Starring Richard Gere, Topher Grace, Martin Sheen, Stephen Moyer, Odette Yustman, Stana Katic, Chris Marquette, Tamer Hassan, Nicole Forester, Jeffrey Pierce and Yuriy Sardarov.

Screenplay by Michael Brandt & Derek Haas.

Directed by Michael Brandt.

Distributed by Image Entertainment.  98 minutes.  Rated PG-13.

The Cold War has been over for decades, but don’t tell Hollywood that.

While Russian spies are not quite as prevalent in film as they were in the 80s, there are still a whole lot of movies that revolve around the remnants of the KGB.  (The Arabs have somewhat taken over the Russian shorthand bad guy position, but their spies are generally much less plot friendly.  Also, it’s worth noting that one of the production companies for this film is based out of the Middle East, making you wonder if they want to deflect the negative perception.)

You have to wonder how much juice the Russian Secret Service can still have, particularly considering one of the leads here points out that he watched the fall of Communism on TV when he was only ten.

Still, The Double is a twisty spy drama straight out of the Reagan years, full of no-good Russian spies and gruff G-men working diligently to capture them.

The film works as well as it does mostly due to the stars.  Particularly Richard Gere is terrific as an aging retired FBI agent named Paul Shepherdson, who is pulled back into active duty when his long-absent archenemy – a communist assassin known as “Cassius” seems to have reappeared and murdered a US Senator.  Shepherdson insists that it must be a copycat because Cassius is long dead, but his superior at the Agency (a stern Martin Sheen) believes that the super-assassin is back to his old ways.  Therefore, he saddles Shepherdson with a whiz-kid agent named Ben Geary (Topher Grace) to track down the old spy.

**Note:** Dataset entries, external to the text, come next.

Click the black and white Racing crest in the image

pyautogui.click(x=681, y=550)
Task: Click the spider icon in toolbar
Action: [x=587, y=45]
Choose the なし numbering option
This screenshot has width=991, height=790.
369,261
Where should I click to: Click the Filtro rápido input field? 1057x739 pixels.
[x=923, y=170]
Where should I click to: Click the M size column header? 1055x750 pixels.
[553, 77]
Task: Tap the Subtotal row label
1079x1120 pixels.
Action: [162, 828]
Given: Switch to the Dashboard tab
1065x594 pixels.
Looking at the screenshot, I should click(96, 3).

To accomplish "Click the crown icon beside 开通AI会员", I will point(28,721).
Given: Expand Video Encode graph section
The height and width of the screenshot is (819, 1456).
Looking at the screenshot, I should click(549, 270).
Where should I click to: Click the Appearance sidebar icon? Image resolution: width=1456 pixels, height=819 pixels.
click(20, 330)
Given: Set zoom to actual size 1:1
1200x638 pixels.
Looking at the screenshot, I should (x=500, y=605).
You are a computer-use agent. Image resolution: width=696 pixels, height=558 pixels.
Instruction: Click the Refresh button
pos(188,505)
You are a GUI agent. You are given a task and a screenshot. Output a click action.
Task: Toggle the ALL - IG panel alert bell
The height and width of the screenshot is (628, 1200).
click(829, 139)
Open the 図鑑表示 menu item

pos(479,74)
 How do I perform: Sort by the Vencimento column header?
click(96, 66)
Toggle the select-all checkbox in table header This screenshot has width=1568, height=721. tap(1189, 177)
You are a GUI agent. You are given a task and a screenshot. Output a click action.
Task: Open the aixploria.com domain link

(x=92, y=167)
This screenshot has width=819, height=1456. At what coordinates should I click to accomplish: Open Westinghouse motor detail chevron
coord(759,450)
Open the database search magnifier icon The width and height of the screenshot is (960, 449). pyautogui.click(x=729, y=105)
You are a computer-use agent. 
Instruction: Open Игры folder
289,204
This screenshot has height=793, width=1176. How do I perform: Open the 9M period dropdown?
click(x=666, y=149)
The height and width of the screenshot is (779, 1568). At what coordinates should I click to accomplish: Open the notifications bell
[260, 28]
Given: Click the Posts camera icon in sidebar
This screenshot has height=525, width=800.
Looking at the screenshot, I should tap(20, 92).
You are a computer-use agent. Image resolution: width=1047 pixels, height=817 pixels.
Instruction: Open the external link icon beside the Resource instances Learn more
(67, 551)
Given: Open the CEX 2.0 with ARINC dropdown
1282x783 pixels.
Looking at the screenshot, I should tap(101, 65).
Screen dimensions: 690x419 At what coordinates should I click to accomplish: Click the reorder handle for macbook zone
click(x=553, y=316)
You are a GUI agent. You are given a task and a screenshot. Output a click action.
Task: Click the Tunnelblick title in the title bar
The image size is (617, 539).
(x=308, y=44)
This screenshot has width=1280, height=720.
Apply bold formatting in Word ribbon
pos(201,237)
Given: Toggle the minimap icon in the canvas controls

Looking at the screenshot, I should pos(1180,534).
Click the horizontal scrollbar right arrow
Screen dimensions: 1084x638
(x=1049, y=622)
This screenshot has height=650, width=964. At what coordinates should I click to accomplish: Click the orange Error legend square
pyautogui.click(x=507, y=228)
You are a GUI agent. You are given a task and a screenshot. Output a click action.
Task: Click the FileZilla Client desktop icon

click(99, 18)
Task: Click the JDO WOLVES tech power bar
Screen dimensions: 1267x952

Their styles are completely different – Shepherdson is an old-school beat-the-answer-out agent while Geary is more into CSI precision and research.  The two grate on each other as they follow the clues through a series of slightly convoluted plot twists.

Of course, one of the main twists (there are actually two that really stand out) occurs maybe a half-hour into the film, robbing the film of much of the suspense that would seem to be inherent on the premise.

Sadly, for a film that is trying to be a whodunit (and whydunit) the film plays awfully close to the vest with the clues.  For example, a newspaper crossword puzzle with Russian answers it shown so fleetingly that it is nearly impossible to get its significance until the puzzle is pulled back out at the film’s climax to expose a bad guy in one of the film’s “gotcha” moments.

Therefore, instead of a mystery or crime procedural, the story of The Double feels more like a slight-of-hand trick.  The filmmakers try to make us look one way with the first turn, then pull a rabbit out of the hat with the second.  It almost gets the feel of later M. Night Shyamalan, so desperate to surprise that it sometimes throws little things like plot coherence and character consistency aside.

Still, in an old school way, the film is rather fun in its spy moves.  The crosses and double crosses may not always be realistic, but they are mostly intriguing.

It’s all very 1986, but pretty still enjoyable.